Treinador, jogadores, grupo, auxiliar-técnico, falta de comprometimento, imaturidade e falta de amizade do elenco. O meio-campista não poupou ninguém das críticas. Revoltado com a permanência do Figueira na Série B, Jeovânio admitiu uma dívida com a torcida do Orlando Scarpelli.
"A coisa que mais me arrepiou neste final de semana foi ver aquele bando de pessoas ali torcendo por nós. E a pior tristeza que já senti foi olhar todo mundo indo embora, algumas pessoas chorando, e principalmente pelos funcionários do Figueirense", disse o volante à RBS. "Meu sentimento é de revolta, de tristeza. Se eu pudesse voltar no tempo poderia fazer muita coisa diferente, e ia fazer", afirmou Jeovânio, que começou a \'\'lavar a roupa suja\'\' do clube.
Para o meio-campista, o grupo não era tão unido quanto o que participou em 2001, que conquistou o acesso à Série A do Brasileirão. "Em 2001 era um grupo diferente, um grupo em que todo mundo gostava de todo mundo. Não digo que este não gostava, mas faltou um pouquinho (de amizade) da nossa parte", revelou.
Para Jeovânio, também faltou comprometimento a alguns atletas do alvinegro catarinense, em especial alguns mais jovens. "Porque era assim (revelando o pensamento de alguns jogadores): o ano que vem tenho meu time, então pra mim tanto faz quanto tanto fez", disse. "Mas eu, o Schwenck, o Fernandes e o Régis já não pensávamos assim. Temos uma história no Figueirense, a gente queria gritar com alguém, só que alguém ia lá e passava a mão na cabeça", afirmou, mostrando uma falha de comando no time do Orlando Scarpelli.

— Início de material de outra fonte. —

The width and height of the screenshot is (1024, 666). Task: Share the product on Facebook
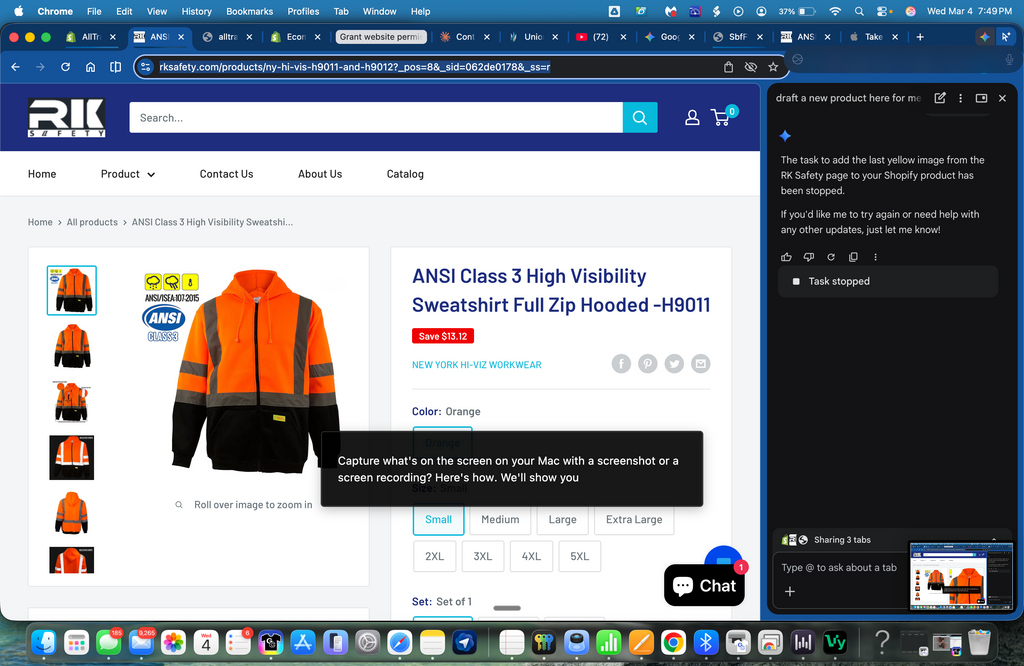[620, 363]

Para o meio-campista, parte desta falta de pulso é culpa do técnico Márcio Araújo. "Ele foi tirando jogadores que não sabiam porquê saíam. Ele foi perdendo o controle e isso foi tirando a nossa motivação. O Schwenck jogou dez jogos e fez oito gols, porque saiu? Porque ele tirou o Edson, por ter chutado uma bola?", esbravejou. "Só teve essa situação que eu mesmo fiquei magoado por ele. Aí você vai conversar com o cara e ele (Márcio Araújo) diz que o cara está desmotivado", criticou Jeovânio.
No entanto, o volante negou que tivesse uma rusga com o treinador, mas admitiu um amu relacionamento com seu auxiliar-técnico, Luiz Henrique. "Meu problema foi com o auxiliar dele, não foi com ele. Eu tive porque sou pai de família, não vou ficar escutando umas coisas que ele falou para mim, vou rebater para qualquer pessoa. Do jeito que ele se dirigiu, eu não sou menino, não sou moleque. Fiz muita coisa pelo Figueirense e não vou deixar uma pessoa falar dessa forma comigo".
Apesar de toda a polêmica, Jeovânio quer seguir no alvinegro catarinense. Contratado junto ao Valenciennes, da França, o meio-campista gostaria de seguir no Scarpelli, e facilitaria qualquer negociação por parte da diretoria do Figueira. "Comigo é direto, fala comigo e a gente resolve em cinco minutos. Minha vontade é ficar, até porque estou devendo muito ao Figueirense por eu não ter feito nada, reconheço", concluiu.